There is a certain irony in people providing copyrighted works for free justifying profiting from these copyrights on the basis that providing the works to others isn’t free.
They had many opportunities to get out ahead of it, and they squandered it trying to cling to album sales where 11/13 tracks were trash. They are in a bed of their own making.
Is this true? Can you show me where I can get DRM-free releases from Mountain Fever?
Better yet, can you add that information here? https://pickipedia.xyz/wiki/DRM-free
I think what is more ironic is we somehow were comfortable being collectively conditioned (manufactured consent?) with the idea that you could lock up culture for 100 years or more just to enable maximum economic extraction from the concept of “intellectual property” and that to evade such insanity is wrong in some way. “You can just do things” after all.
Your savings account is just bits on a disk, yet presumably it represents value that you worked for and which belongs to you to do with what you wish.
That's another example of the shared delusion, since yes, we tell eachother it represents labor and resources, and the market engages in allocation somewhat efficiently, and so the money is a pretty accurate representation of the value of labor and the value of resources.
In reality, that's not true, because the most highly compensated jobs are some of the least valuable, such as investment bankers, landlords, or being born rich (which isn't even a job, but is compensated anyway). Rent seeking is one of the most highly compensated things you can do under this system, but also one of the most parasitic and least valuable things.
Your savings account's number is totally detached from accurately representing value. It's mostly a representation of where you were born.
There’s a commons problem at play here. Most habitual pirates couldn’t pay for what they are pirating even if they wanted to, so restricting their access just makes the world worse-off; but who is going to finance the creation of new content if everything is just reliant on completely optional donations?
The 100 year period is absurd and does nothing to incentivize art, but there are costs involved in production of these works. People are always going to make music and write books regardless of the economic outcome; far fewer are going to write technical manuals or act as qualified reporters without being compensated.

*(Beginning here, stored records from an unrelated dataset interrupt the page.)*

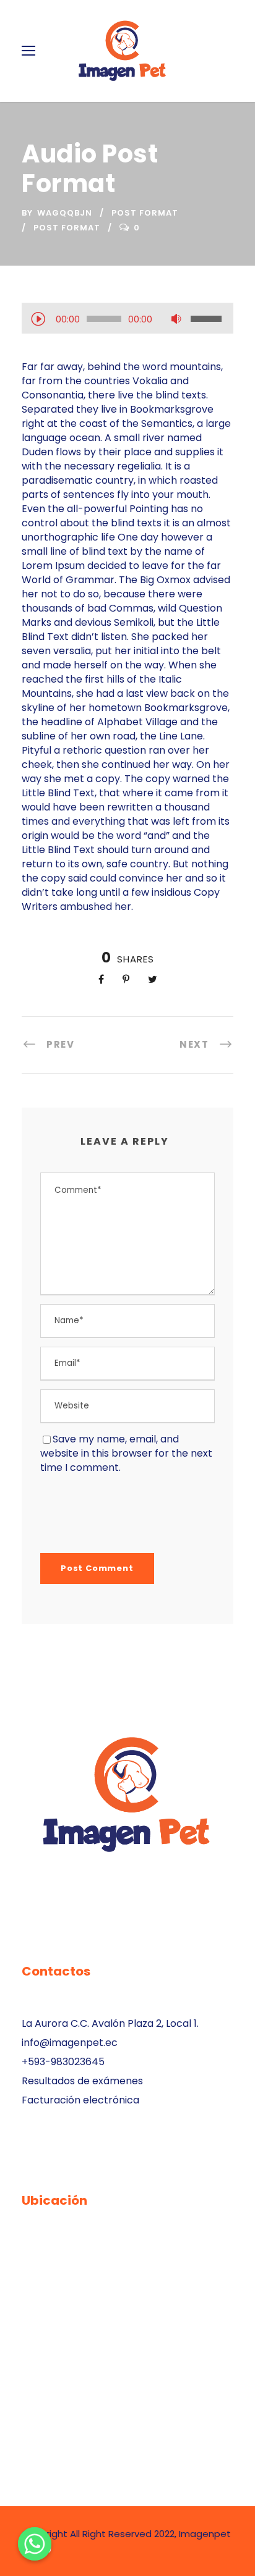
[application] (127, 320)
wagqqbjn (64, 213)
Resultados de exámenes (82, 2081)
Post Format (144, 213)
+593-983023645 (63, 2062)
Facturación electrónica (80, 2100)
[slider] (208, 319)
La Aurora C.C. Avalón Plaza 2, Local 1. (110, 2023)
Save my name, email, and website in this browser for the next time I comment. (126, 1453)
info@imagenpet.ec (70, 2042)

Long story short: workable solutions exist, it is entirely a question of political will and lack thereof.
Seems questionable. You can cover almost everything with a handful of monthly subscriptions these days. In fact I often pirate things that I otherwise have access to via e.g. Amazon Prime.
> but who is going to finance the creation of new content if everything is just reliant on completely optional donations?
Well this is an appeal to consequences, right? It's probably true that increased protectable output is a positive of IP law, but that doesn't mean it's an optimal overall state, given the (massive) negatives. It's a local maxima, or so I would argue.
Plus it's a bit of a strange argument. It seems to claim that we must protect Disney from e.g. 'knock offs', and somehow if we didn't, nobody would be motivated to create things. But then who would be making the knock-offs and what would be motivating them?
Calling such things "shared delusions" is missing the point...it's not that it's wrong, but it is not a very useful way to look at it.
There is such a thing as intersubjective (as opposed to objective) reality. Physically it exists as a shared pattern in the brains of humans, but that is seldom useful to reflect on. Language wise much more convenient and useful to talk about copyright as something, you know, existing.
Everyone knows these are just human agreements... it is not exactly deep thinking to point it out.
You may not agree to some laws. You can then seek to have the laws overturned (I agree patents and copyright are... counterproductive, at this point). Luckily many parts of the world have democracy to decide what laws to force on people, as opposed to a dictator.
Making bits available isn't "taking artists ability to live in a financially viable way" any more than radio, LPs and player pianos was. If you are an artist who is trying to make art and live do more of that and don't waste peoples time arguing for copyright restricting other people's activity on websites like this one.
This was a different group of people but when some of the old LibGen domains got seized the FBI uploaded photos of the owners and the things they had spent their money on; a crappy old boat, what looked like a trailer in rural Siberia, and a vacation somewhere in the Mediterranean. It honestly read like sketch comedy, because the purchases didn’t appear remotely ostentatious.
Z-library also supposedly caps downloads at 5 per day and offers more and faster downloads to paying subscribers.